### Passage to read
** BEGIN **
Cyberbullying is the use of electronic communication such as cell phones, computers, and tablets to bully a person, typically by sending messages of an intimidating or threatening nature.
Cyberbullying can occur through SMS, text, apps, or online through social media, forums, or games.
The most common places cyberbullying occurs are:
- social media
- text messaging
- instant messaging
- online forums
- chat rooms
- online gaming communities
What can cyberbullying look like?
- sending lies or posting embarrassing photos or videos of someone on social media
- sending hurtful, abusive, or threatening messages, images, or videos
- impersonating someone and sending mean messages to others on their behalf through fake accounts
How can I protect my child from cyberbullying?
- set social media accounts to private
- educate them on password safety
- ensure they don't share identifying information
- check their accounts regularly
- report cyberbullies and disengage
- teach your child to think before sharing and posting
- manage location sharing
How can I, as a parent, stop cyberbullying?
** END **
### Set tasks
1 > According to the cyberbullying text, what makes bullying count as cyberbullying? Answer in one to three sentences.
2 > Decide whether each statement agrees with the cyberbullying text. Answer yes or no and quote the deciding words. (a) Online gaming communities are among the most common places cyberbullying occurs. (b) Parents are advised to set a child's social media accounts to public. (c) Cyberbullying can involve sending mean messages through fake accounts while impersonating someone.
3 > Proceed with the cyberbullying text, starting right after its final question about how a parent can stop cyberbullying.
The listing that follows comes from a separate source.

### Provided material
** BEGIN **
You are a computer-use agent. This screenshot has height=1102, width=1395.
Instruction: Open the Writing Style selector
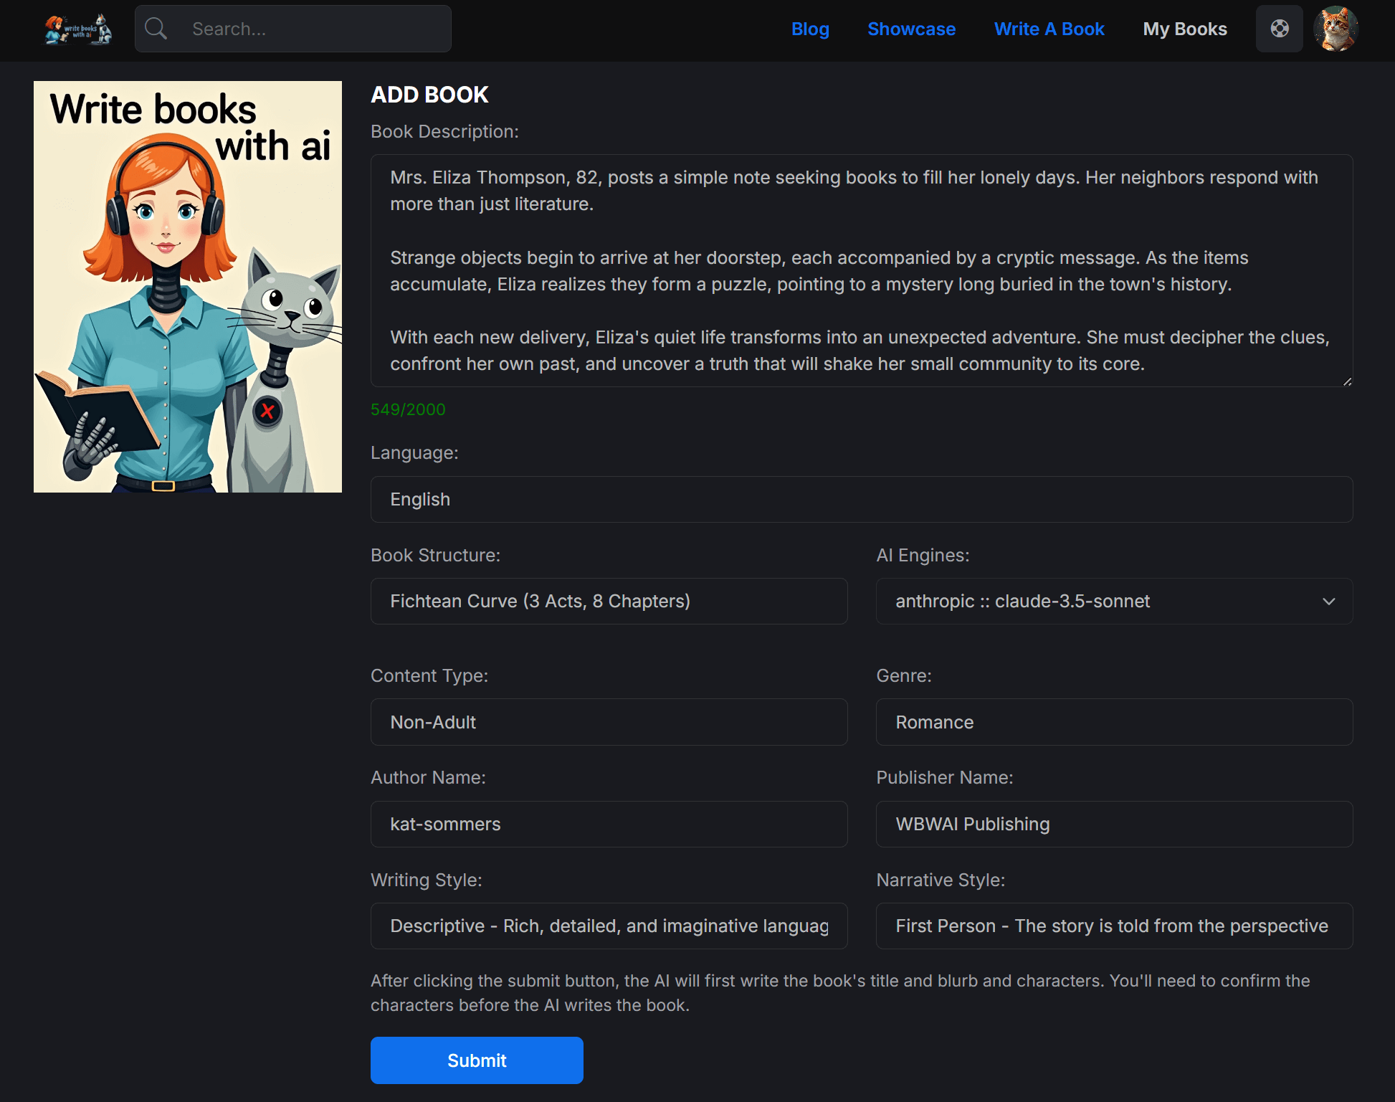pos(609,926)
** END **
### Answers by task
1 > Bullying counts as cyberbullying when it is carried out through electronic communication, such as cell phones, computers, and tablets. It typically involves sending messages of an intimidating or threatening nature.

2 >
(a) Yes: "online gaming communities"
(b) No: "set social media accounts to private"
(c) Yes: "impersonating someone and sending mean messages to others on their behalf through fake accounts"

3 >
- keep the computer in a common area at home
- learn how various social networking apps and sites work
- talk with your child about online issues
- build trust with your child(ren)
- tell you child not to respond to any cyberbullying behaviour
- don't overreact or blame your child
- don't underreact by telling them to "just let it go," or "shrug it off"
- don't threaten to take away your child's device
- talk to your school's family outreach worker
- if threats of physical violence are made, or the bullying escalates, contact police
How can children stop cyberbullying?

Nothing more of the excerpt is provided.